Secondo fonti Aci e Istat, ogni 32 ore un ciclista muore su una strada italiana.

Certo, questa cifra ha anche a che fare con il crescente uso della due ruote da parte dei nostri connazionali, ma purtroppo anche con altri, gravi problemi.

In particolare, il poco rispetto del codice della strada dei ciclisti nostrani, unito alla simmetrica e sistematica imprudenza degli automobilisti, è un fattore altissimo di rischio, a cui si unisce la cronica mancanza di piste ciclabili adeguate.

Uno dei fattori più classici di incidente sono i sorpassi a distanza ravvicinata, ma anche agli incroci le cose non vanno affatto bene. 

Purtroppo, in Italia nel 2018 chi inforca la bici ha un tasso di rischio di incidente mortale del 2,18. Il più alto in assoluto sulla strada, se si pensa che i pullman hanno uno 0,48%, le auto lo 0,78%, i motorini l’1, 06%.

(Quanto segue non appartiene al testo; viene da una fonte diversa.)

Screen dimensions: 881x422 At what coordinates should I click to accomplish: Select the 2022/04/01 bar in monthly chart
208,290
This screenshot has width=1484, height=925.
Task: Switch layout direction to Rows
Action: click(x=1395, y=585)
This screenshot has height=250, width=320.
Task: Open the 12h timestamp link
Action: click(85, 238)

Gli unici ad avvicinarsi a un tasso di rischio simile, per quanto a una certa distanza, sono i motociclisti (1,96%).

Dispiace rendersi conto di questo quando si considera le motivazioni dei ciclisti urbani, che prendono la due ruote essenzialmente per prendersela più calma, fare del bene all’ambiente e alla propria salute. 

Insomma, non certo per correre rischi o ambire a una “vita spericolata”.

Numeri del genere sono ben più di un campanello d’allarme per i nostri governanti (le ciclabili dovrebbero essere ovunque!), ma non solo.

Devono stimolare un po’ tutti, in strada, a una maggior prudenza, al rispetto del Codice e alla presa di coscienza dell’esistenza dell’altro.

Siamo tutti sulla stessa strada, ed è l’ora di cominciare a cambiare sul serio.